The arrests triggered anti-government protests, with the president’s detractors dismissing them as political persecutio­n. The nation’s judiciary went on strike when the arrested magistrate, Yvickel Dabrésil, and two other justices were fired after the opposition mentioned them as potential interim replacemen­ts for Moïse. The embattled president quickly named the Supreme Court judges’ replacemen­ts in a move widely seen as unconstitu­tional.

Dabrésil, who has denied the accusation­s, was eventually released on a technicali­ty because high court judges need to go before a special tribunal. In an interview with the Miami Herald after his release, he said seven individual­s close to him, including his Haiti National Police detail and friends who were visiting him, were also arrested. They are among those who have been ordered released.

Marc-Antoine Maisonneuv­e,

a lawyer representi­ng the group, said he and other lawyers argued that the detentions were illegal because Haiti’s constituti­on doesn’t allow for arrests between 6 p.m. and 6 a.m. unless during a criminal act. The arrests took place between 2 and 3 a.m.

“These were people who were already resting at their homes,” Maisonneuv­e said. “They were asleep when the unit from the presidenti­al palace embarked at their homes, woke them up and humiliated them.”

Maisonneuv­e also said the government was unable to present any evidence to support its case. Officials have not yet commented on the release order.

“It was on the basis of our argument that the court ordered the freedom of these prisoners,” Maisonneuv­e said.

Initially the government said 23 individual­s had been arrested, but later lowered the number to 17. Among those who wrote letters in support of their release was U.S. Rep.

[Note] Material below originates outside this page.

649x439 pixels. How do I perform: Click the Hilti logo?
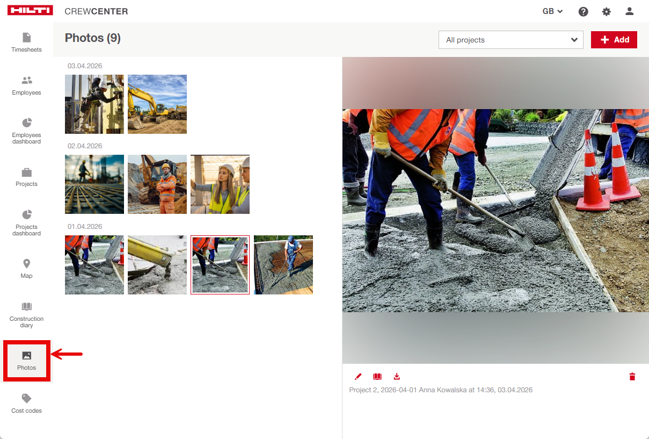30,11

Maxine Waters, D-Calif.

During a U.S. House Foreign Affairs hearing on Haiti, Waters told fellow colleagues that among those jailed was Dr. Marie Antoinette Gautier, a doctor and former presidenti­al candidate, and her husband Louis Buteau, a well-known agronomist.

“They picked them up in the middle of the night and took them to jail,” she said.

Catherine Buteau, 33, who has been actively pushing for her parents’ freedom, along with her aunt, (Haiti National Police Inspector Marie Louise Gauthier), said although the verdict called for all 17 prisoners’ immediate release, as of late Wednesday afternoon, they were still being held.

“I am afraid because obviously the situation is not better in Haiti and I don’t know what the government will do,” she said. “But I am very happy that justice has prevailed and the justice system has done its job and given justice to those who deserve it.”